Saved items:
▶

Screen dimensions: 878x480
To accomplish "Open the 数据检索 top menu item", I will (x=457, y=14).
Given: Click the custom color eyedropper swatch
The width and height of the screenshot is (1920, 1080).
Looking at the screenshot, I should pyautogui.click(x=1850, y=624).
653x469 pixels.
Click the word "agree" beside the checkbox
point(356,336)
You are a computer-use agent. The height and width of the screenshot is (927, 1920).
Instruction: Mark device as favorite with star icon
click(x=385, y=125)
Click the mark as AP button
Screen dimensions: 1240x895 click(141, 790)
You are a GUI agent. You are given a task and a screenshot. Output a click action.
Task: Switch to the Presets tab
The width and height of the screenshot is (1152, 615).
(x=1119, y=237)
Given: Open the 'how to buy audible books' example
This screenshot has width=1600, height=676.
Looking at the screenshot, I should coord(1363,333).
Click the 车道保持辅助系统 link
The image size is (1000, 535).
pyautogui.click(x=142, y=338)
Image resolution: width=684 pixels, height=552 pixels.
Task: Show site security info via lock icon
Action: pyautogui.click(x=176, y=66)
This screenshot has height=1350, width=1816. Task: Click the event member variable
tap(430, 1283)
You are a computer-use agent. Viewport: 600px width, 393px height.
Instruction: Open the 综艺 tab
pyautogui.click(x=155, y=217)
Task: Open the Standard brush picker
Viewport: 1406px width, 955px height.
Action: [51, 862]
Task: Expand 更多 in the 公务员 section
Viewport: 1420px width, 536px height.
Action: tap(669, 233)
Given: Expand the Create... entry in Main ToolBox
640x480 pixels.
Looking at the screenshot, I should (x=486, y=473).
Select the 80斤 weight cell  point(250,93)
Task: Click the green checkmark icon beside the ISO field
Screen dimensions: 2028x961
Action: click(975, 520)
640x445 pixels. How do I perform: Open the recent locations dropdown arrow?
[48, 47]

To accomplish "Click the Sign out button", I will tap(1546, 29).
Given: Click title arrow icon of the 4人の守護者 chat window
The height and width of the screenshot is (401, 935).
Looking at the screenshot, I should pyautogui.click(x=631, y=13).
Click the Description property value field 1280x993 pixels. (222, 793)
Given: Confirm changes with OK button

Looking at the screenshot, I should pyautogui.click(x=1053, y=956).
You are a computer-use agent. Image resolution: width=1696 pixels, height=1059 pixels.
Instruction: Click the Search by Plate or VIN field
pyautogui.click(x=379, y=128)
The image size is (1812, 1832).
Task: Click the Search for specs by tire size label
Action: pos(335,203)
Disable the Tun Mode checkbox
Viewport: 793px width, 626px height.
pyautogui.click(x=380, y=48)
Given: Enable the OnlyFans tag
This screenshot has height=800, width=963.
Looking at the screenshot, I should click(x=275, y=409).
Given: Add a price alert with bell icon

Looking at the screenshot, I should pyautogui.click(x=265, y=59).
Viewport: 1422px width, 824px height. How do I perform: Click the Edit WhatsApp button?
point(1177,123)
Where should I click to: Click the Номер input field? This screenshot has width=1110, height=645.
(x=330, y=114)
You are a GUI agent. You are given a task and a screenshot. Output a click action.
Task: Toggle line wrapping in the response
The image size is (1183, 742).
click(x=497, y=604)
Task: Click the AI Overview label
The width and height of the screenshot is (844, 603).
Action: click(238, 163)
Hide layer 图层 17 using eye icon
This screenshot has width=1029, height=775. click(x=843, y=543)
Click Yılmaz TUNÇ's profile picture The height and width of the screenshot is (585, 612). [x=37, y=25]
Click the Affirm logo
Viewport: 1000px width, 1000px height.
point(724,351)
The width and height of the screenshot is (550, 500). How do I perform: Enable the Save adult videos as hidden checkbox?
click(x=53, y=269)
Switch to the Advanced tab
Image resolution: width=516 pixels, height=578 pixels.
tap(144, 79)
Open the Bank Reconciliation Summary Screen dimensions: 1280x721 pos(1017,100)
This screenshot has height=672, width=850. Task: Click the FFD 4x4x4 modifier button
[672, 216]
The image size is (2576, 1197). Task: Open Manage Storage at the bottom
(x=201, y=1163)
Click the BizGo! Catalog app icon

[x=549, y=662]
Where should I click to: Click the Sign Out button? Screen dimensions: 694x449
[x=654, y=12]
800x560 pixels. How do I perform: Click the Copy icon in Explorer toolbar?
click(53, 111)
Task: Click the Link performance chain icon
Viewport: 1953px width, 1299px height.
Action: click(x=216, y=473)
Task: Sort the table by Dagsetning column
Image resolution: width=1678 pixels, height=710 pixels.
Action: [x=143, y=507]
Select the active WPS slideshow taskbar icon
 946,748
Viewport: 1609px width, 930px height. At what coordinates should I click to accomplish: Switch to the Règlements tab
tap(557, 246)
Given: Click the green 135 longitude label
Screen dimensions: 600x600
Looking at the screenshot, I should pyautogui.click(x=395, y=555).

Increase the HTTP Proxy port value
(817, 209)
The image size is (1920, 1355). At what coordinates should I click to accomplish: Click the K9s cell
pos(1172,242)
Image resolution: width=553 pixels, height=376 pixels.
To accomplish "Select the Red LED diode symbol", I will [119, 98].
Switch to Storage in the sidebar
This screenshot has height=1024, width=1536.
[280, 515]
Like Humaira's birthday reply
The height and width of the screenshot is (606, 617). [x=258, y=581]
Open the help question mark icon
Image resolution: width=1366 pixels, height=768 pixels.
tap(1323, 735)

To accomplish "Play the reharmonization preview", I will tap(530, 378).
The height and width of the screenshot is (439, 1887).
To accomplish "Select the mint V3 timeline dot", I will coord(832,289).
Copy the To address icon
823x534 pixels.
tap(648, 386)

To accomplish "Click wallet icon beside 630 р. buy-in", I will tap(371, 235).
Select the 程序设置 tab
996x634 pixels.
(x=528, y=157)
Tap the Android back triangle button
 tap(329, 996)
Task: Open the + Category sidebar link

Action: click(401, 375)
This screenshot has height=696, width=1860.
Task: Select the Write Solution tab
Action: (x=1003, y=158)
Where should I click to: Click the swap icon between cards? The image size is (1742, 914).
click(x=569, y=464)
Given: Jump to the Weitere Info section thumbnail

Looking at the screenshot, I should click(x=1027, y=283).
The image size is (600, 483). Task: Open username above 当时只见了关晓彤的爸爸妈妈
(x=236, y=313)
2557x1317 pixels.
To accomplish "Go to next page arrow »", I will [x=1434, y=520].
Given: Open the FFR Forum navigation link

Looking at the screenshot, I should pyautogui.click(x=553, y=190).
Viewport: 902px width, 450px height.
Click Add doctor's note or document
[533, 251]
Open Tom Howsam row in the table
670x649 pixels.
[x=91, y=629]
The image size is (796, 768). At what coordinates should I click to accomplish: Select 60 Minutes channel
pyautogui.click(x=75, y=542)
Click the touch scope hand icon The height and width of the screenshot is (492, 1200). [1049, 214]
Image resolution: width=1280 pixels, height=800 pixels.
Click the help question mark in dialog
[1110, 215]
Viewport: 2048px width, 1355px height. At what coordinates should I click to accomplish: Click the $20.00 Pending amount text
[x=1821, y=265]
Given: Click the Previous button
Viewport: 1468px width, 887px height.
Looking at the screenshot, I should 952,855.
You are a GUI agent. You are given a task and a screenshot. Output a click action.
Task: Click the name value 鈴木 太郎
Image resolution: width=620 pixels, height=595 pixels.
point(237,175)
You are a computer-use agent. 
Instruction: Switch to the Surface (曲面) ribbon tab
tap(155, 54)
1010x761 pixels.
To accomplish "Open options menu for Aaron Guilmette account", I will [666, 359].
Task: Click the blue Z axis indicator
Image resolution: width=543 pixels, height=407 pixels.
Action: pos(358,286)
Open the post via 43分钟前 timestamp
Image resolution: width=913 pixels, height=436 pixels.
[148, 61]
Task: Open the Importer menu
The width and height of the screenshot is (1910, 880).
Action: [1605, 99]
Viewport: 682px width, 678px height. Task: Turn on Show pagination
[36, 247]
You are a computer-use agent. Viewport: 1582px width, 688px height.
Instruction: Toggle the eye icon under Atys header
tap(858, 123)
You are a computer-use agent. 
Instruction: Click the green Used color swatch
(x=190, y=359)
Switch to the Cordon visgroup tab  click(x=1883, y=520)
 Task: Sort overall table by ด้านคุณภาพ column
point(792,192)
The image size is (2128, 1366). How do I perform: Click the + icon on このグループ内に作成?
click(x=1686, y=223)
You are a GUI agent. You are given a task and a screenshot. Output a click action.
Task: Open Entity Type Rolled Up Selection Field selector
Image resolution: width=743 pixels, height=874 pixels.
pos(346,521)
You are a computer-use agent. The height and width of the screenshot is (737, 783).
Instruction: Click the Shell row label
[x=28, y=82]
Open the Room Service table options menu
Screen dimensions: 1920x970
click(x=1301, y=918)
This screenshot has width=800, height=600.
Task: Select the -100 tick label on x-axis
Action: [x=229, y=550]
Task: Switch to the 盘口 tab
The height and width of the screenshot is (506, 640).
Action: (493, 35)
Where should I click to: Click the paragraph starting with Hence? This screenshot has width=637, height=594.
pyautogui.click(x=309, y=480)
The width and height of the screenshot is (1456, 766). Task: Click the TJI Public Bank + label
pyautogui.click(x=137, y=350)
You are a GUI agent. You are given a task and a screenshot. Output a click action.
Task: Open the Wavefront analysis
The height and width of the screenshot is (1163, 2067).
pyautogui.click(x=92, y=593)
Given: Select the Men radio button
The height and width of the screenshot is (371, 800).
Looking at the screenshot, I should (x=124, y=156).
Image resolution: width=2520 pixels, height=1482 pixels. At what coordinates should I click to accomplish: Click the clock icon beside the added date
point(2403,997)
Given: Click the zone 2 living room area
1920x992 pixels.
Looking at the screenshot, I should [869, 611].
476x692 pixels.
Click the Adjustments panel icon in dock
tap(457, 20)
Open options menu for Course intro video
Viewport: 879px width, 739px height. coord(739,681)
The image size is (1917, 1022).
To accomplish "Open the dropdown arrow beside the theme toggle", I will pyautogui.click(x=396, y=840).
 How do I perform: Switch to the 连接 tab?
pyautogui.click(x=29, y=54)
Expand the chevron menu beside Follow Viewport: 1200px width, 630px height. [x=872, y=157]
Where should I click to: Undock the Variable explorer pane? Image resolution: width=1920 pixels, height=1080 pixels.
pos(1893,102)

◀

● SHORT PROBLEM: Please render the entries from the line with "Task: Open the Importer menu" up to and including the line with "pyautogui.click(x=309, y=480)" as a JSON list of strings, one string per line and no blank lines.

● OUTPUT OF THE TASK:
[
  "Task: Open the Importer menu",
  "The width and height of the screenshot is (1910, 880).",
  "Action: [1605, 99]",
  "Viewport: 682px width, 678px height. Task: Turn on Show pagination",
  "[36, 247]",
  "You are a computer-use agent. Viewport: 1582px width, 688px height.",
  "Instruction: Toggle the eye icon under Atys header",
  "tap(858, 123)",
  "You are a computer-use agent. ",
  "Instruction: Click the green Used color swatch",
  "(x=190, y=359)",
  "Switch to the Cordon visgroup tab  click(x=1883, y=520)",
  " Task: Sort overall table by ด้านคุณภาพ column",
  "point(792,192)",
  "The image size is (2128, 1366). How do I perform: Click the + icon on このグループ内に作成?",
  "click(x=1686, y=223)",
  "You are a GUI agent. You are given a task and a screenshot. Output a click action.",
  "Task: Open Entity Type Rolled Up Selection Field selector",
  "Image resolution: width=743 pixels, height=874 pixels.",
  "pos(346,521)",
  "You are a computer-use agent. The height and width of the screenshot is (737, 783).",
  "Instruction: Click the Shell row label",
  "[x=28, y=82]",
  "Open the Room Service table options menu",
  "Screen dimensions: 1920x970",
  "click(x=1301, y=918)",
  "This screenshot has width=800, height=600.",
  "Task: Select the -100 tick label on x-axis",
  "Action: [x=229, y=550]",
  "Task: Switch to the 盘口 tab",
  "The height and width of the screenshot is (506, 640).",
  "Action: (493, 35)",
  "Where should I click to: Click the paragraph starting with Hence? This screenshot has width=637, height=594.",
  "pyautogui.click(x=309, y=480)"
]